-- Data extract --
□ □ □
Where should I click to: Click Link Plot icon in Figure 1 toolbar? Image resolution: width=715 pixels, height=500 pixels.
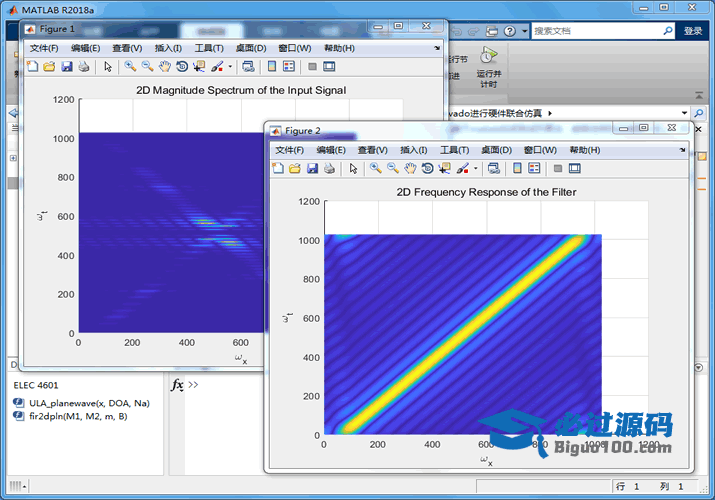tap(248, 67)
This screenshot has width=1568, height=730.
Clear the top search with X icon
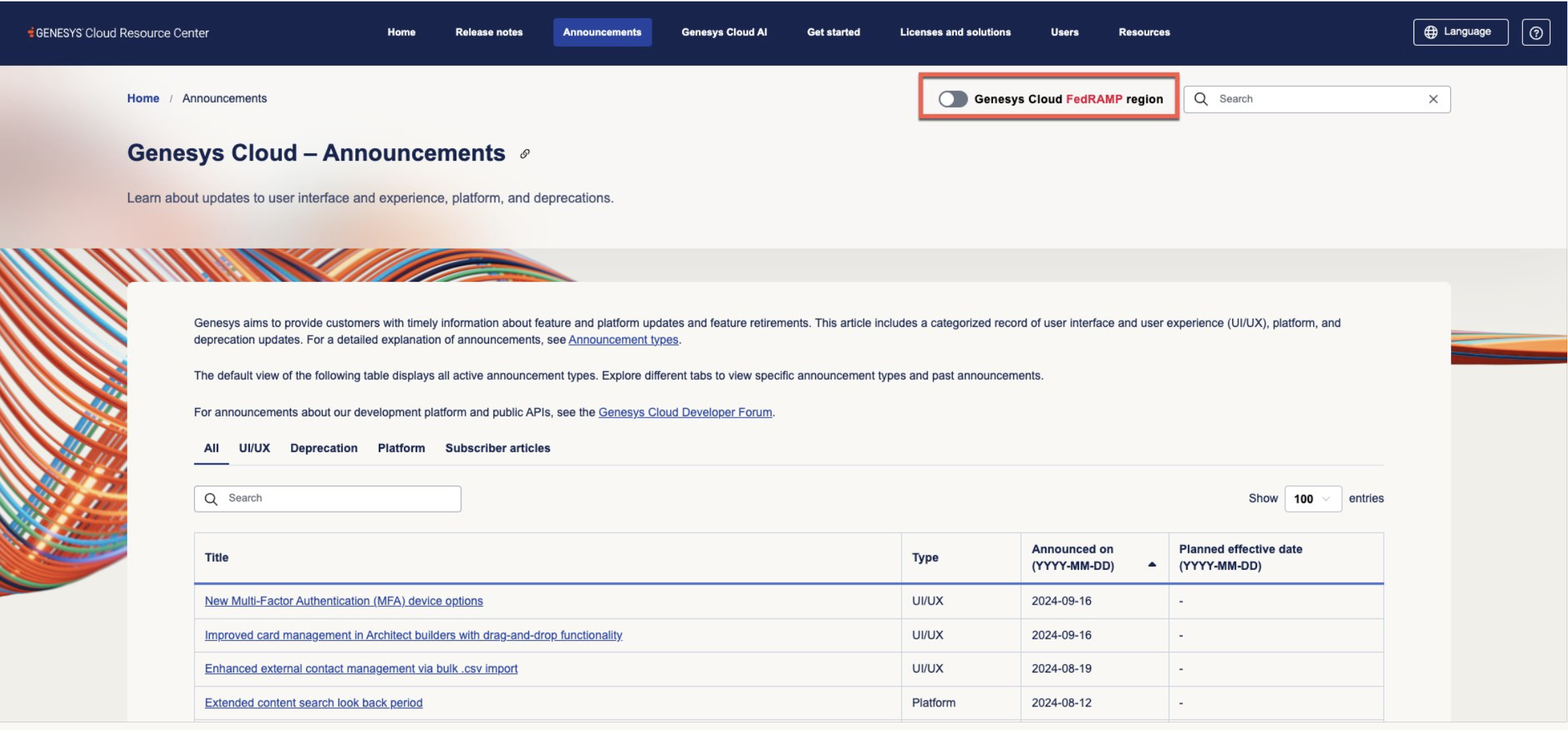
□ □ □
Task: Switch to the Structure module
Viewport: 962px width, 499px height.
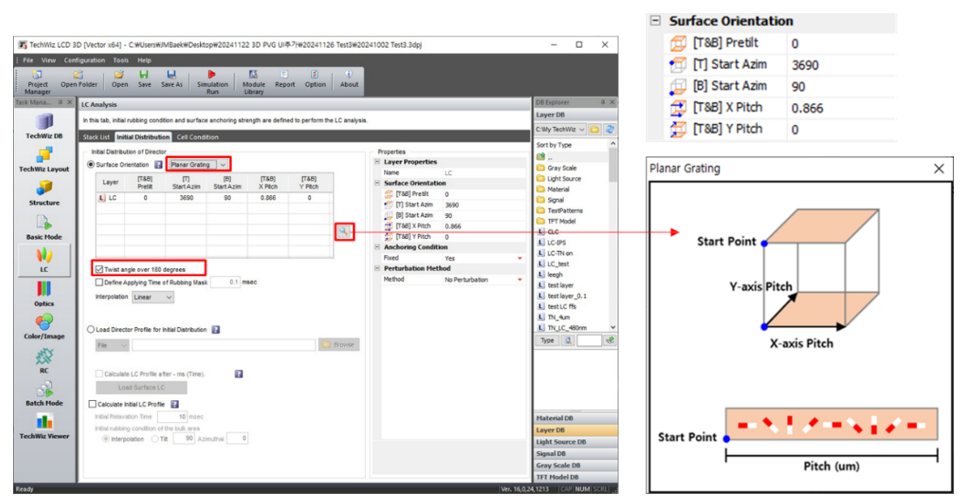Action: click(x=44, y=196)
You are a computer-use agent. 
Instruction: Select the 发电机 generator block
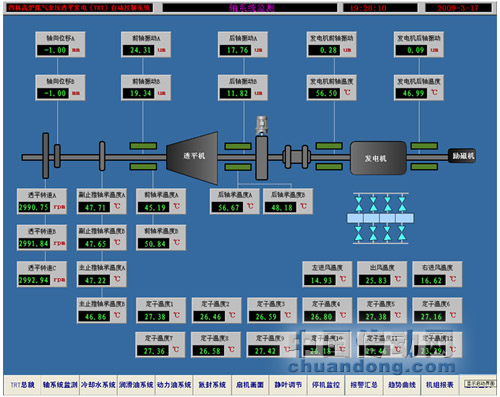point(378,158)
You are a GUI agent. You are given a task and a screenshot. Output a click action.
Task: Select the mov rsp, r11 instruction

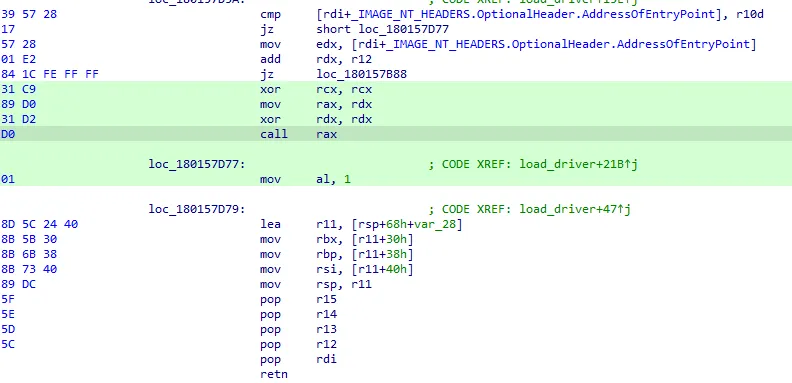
□ □ □
-- Work task --
Copy the lines above exactly. Start with the line containing "You are a GUI", end with the line containing "Task: Select the mov rsp, r11 instruction", and include both.

-- Answer to this task --
You are a GUI agent. You are given a task and a screenshot. Output a click action.
Task: Select the mov rsp, r11 instruction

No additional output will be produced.